Question

A constant force $\overrightarrow{F_1}=(2\hat{i}-4\hat{j})\text{N}$ displaces a particle from $(1,-1,2)$ to $(-1,-1,3)$ and then another force $\overrightarrow{F_2}=(3\hat{i}+4\hat{j})\text{N}$ displaces it from $(-1,-1,3)$ to $(5,5,5)$ (displacement being measured in metres).
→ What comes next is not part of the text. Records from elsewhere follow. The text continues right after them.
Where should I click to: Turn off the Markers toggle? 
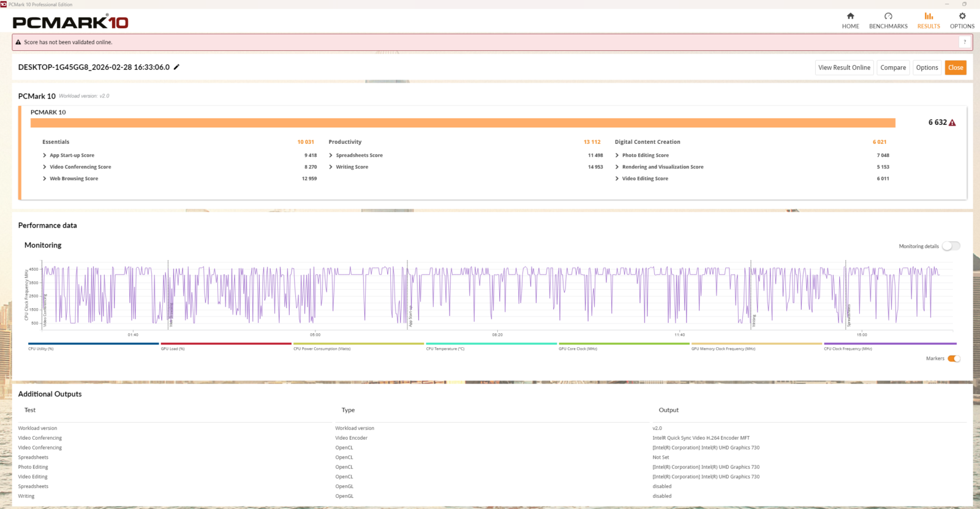click(x=954, y=359)
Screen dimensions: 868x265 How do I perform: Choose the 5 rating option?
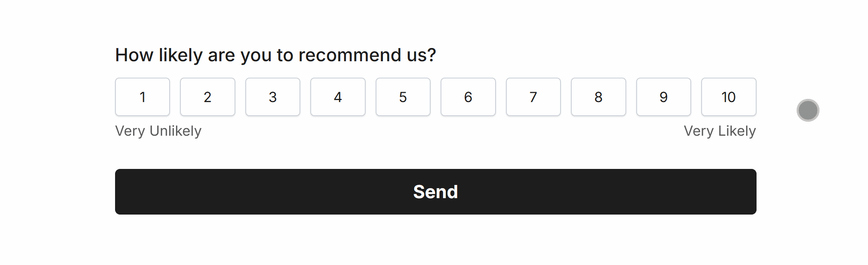[403, 97]
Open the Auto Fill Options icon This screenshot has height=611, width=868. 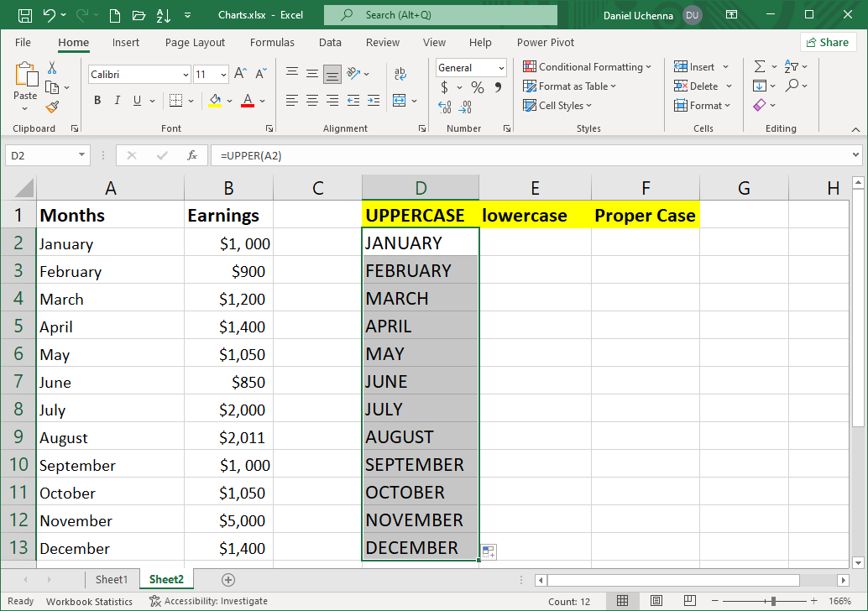point(489,551)
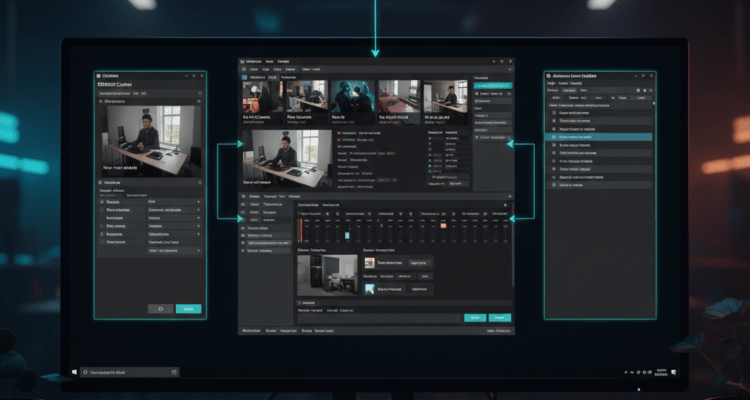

Find the total work done.

• A. $46\text{J}$
• B. $38\text{J}$
• C. $40\text{J}$
• D. $30\text{J}$

Answer 1

The correct option is B $38\text{J}$

Total work done $=\overrightarrow{F_1}.\overrightarrow{d_1}+\overrightarrow{F_2}.\overrightarrow{d_2}$
$\overrightarrow{d_1}=(-\hat{i}-\hat{j}+3\hat{k})-(\hat{i}-\hat{j}+2\hat{k})$
$=-2\hat{i}+0\hat{j}+\hat{k}$
$\overrightarrow{d_1}=-2\hat{i}+\hat{k}$
$\overrightarrow{d_2}=(5\hat{i}+5\hat{j}+5\hat{k})-(-\hat{i}-\hat{j}+3\hat{k})$
$=6\hat{i}+6\hat{j}+2\hat{k}$
Total work done $=(2\hat{i}-4\hat{j}).(-2\hat{i}+\hat{k})+(3\hat{i}+4\hat{j}).(6\hat{i}+6\hat{j}+2\hat{k})$
$=-4+18+24=38\text{J}$